▶ [Information given]:
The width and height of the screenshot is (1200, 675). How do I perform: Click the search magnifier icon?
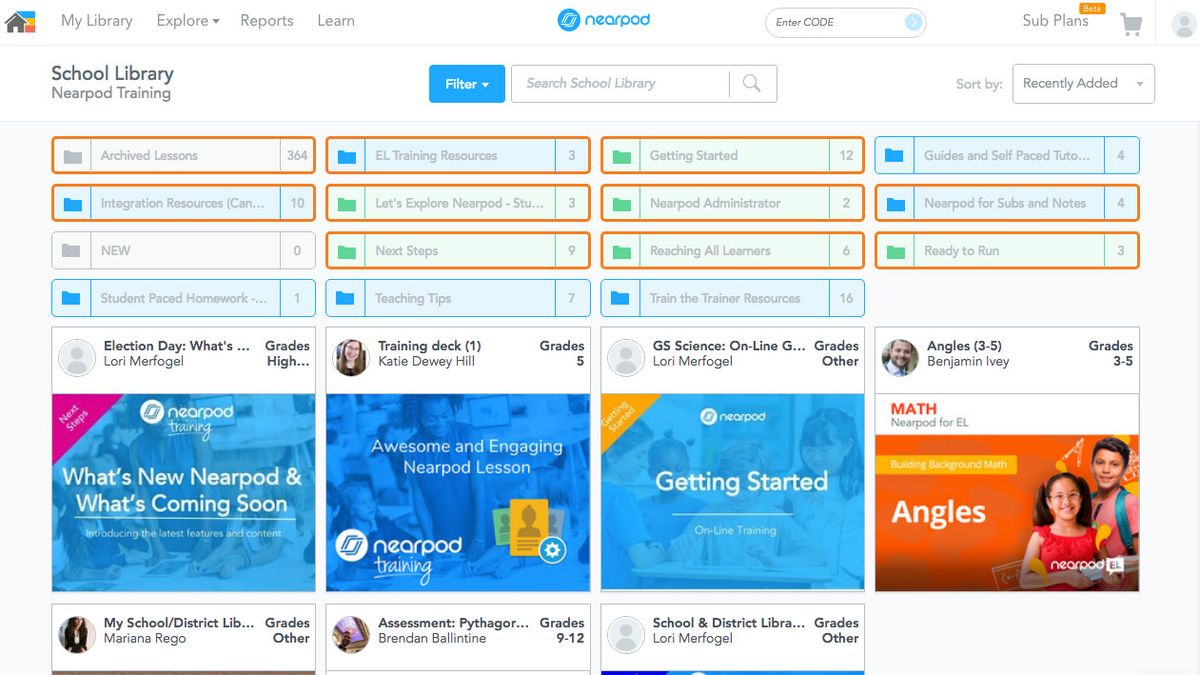pos(751,84)
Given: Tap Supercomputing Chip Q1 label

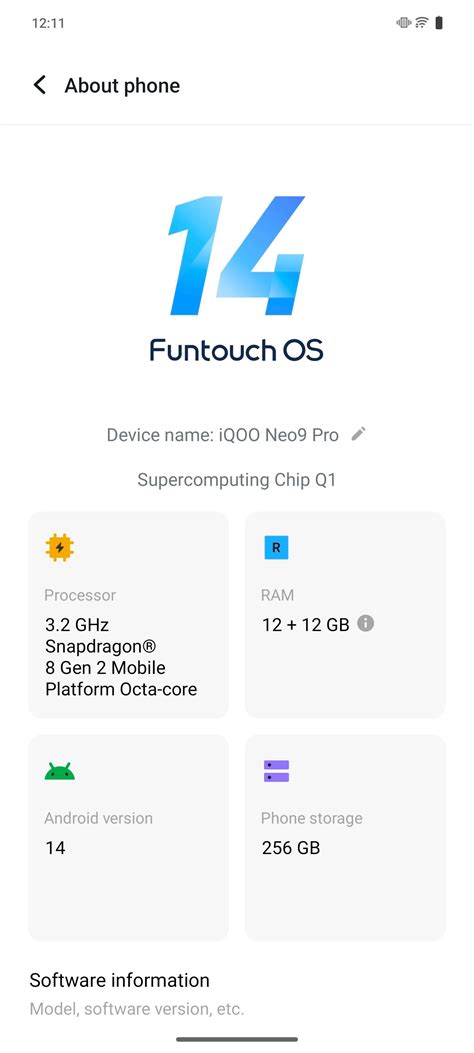Looking at the screenshot, I should click(x=236, y=480).
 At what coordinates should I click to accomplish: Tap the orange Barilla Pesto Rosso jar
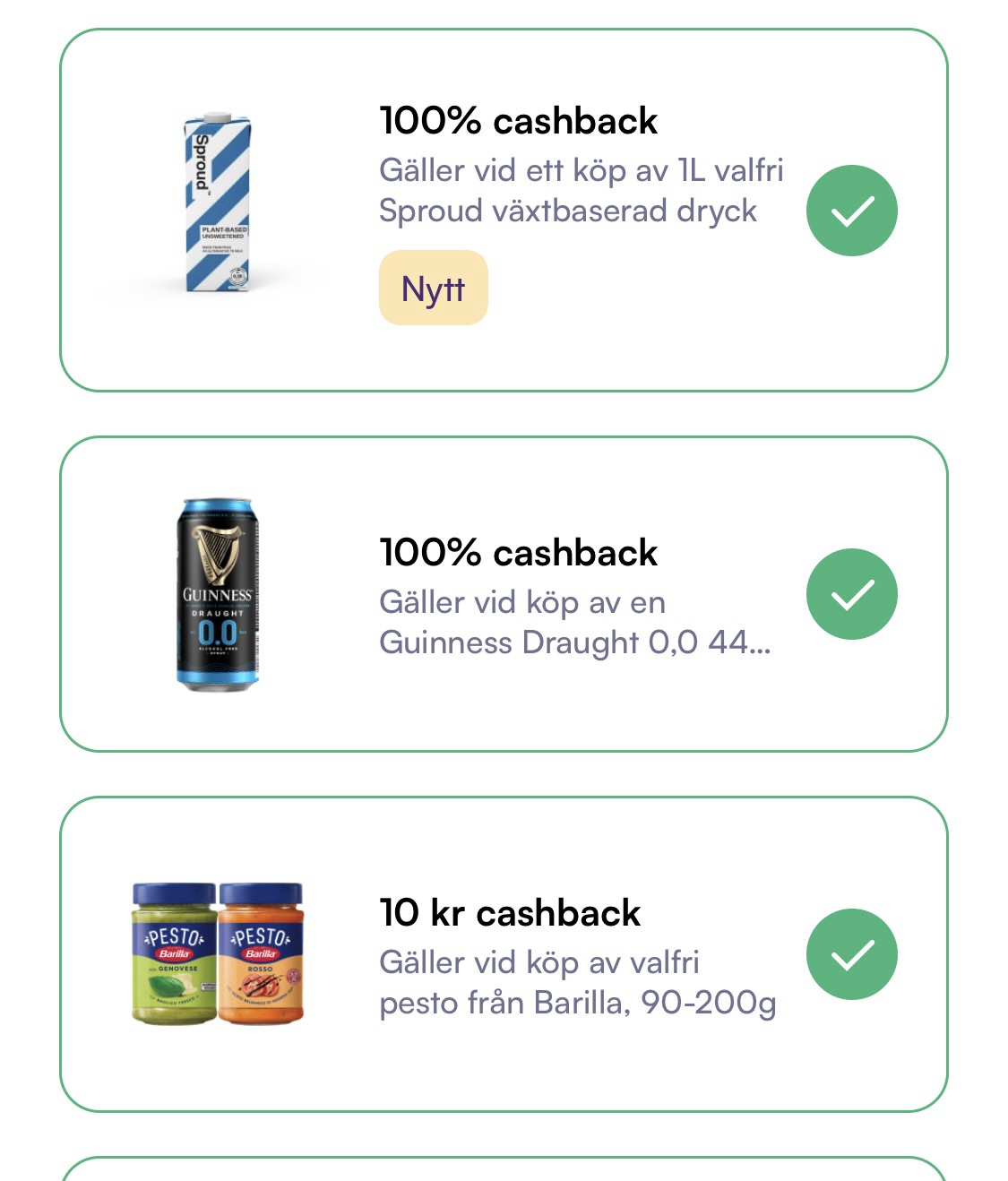(x=261, y=953)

▶ [Task to complete]: Transcribe the listing above word for word, from its first line through the line containing "Looking at the", with both ends included. Leave the pictures out of your transcription.

▶ [Result of this task]:
The width and height of the screenshot is (1200, 675). How do I perform: Click the search magnifier icon?
pos(751,84)
Given: Tap Supercomputing Chip Q1 label

Looking at the screenshot, I should click(x=236, y=480).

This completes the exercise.